Facts about Andrew Carnegie

Andrew Carnegie died at 83 years old
Died: August 11, 1919
Birthplace: Dunfermline, Scotland
Best known as: Steel tycoon who started over 2,800 libraries

     

Andrew Carnegie Biography

Andrew Carnegie was the 19th century steel tycoon who became one of the 20th century’s most famous philanthropists. His life story is one of the best-known rags-to-riches accounts in United States history.
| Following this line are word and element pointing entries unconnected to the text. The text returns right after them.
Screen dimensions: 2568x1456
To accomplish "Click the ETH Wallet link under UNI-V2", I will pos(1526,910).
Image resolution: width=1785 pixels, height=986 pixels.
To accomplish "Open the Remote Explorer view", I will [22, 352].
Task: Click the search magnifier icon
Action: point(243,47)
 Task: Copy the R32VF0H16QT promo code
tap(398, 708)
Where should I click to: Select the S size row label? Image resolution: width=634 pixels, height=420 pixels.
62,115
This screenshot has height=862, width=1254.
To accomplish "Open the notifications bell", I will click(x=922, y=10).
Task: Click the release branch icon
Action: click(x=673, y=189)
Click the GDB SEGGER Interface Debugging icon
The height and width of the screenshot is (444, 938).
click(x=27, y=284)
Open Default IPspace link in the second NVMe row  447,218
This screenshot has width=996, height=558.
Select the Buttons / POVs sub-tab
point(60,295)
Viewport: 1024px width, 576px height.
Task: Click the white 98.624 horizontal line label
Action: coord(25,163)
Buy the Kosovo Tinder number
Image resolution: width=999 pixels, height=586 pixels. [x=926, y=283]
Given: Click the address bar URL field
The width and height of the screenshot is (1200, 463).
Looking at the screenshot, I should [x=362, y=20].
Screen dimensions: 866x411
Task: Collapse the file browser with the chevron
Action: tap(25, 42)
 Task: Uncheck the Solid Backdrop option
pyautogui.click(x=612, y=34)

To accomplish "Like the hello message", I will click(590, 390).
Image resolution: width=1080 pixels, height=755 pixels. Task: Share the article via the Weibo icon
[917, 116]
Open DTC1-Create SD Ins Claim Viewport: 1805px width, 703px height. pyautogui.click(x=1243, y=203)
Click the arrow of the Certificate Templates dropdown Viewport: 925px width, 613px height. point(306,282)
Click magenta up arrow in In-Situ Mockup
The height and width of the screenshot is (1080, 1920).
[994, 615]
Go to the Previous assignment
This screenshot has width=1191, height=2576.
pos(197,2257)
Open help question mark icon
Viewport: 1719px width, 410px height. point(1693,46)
Born in Scotland, Andrew Carnegie moved to Pennsylvania with his family in 1848 and began working in factories as a teenager. Hard work and a wise investment in a sleeping car company during the 1850s led to Carnegie’s early success in the railroad business as well as the financial world. During the Civil War he invested in oil, worked in transportation for the U.S. War Department and became interested in the iron and steel business.

After the war Carnegie concentrated on steel, and by 1888 he owned control of the Homestead Steel Works and other manufacturing plants, which he eventually consolidated as the Carnegie Steel Company. With his longtime partner, Henry Clay Frick, Carnegie competed fiercely in business and tried to quash organized labor, in spite of his belief that it was the duty of the wealthy to help society (a belief he outlined in an influential 1889 essay, “The Gospel of Wealth”). In 1901 Carnegie Steel merged with the U.S. Steel Corporation and Carnegie sold out to J.P. Morgan for $480 million, making Carnegie the richest man in the world.

After his retirement he became a philanthropist and donated more than $350 million to further public education, build libraries and lobby for international peace. He also created the Carnegie Corporation of New York, endowing it with $125 million to support benefactions after his death. Although he spent much of his later life on his estate in Scotland, during World War I he returned to the U.S., where he died in 1919 at Shadowbrook, his estate in the Berkshire Hills of Massachusetts.

Extra credit

During the Civil War, Andrew Carnegie avoided the battlefield by paying a replacement $850… Andrew Carnegie was a distant cousin to Dale Carnegie, whose 1937 bestseller, How to Win Friends and Influence People, made him a celebrity… Andrew Carnegie pronounced his last name “Kar-NAY-gee.”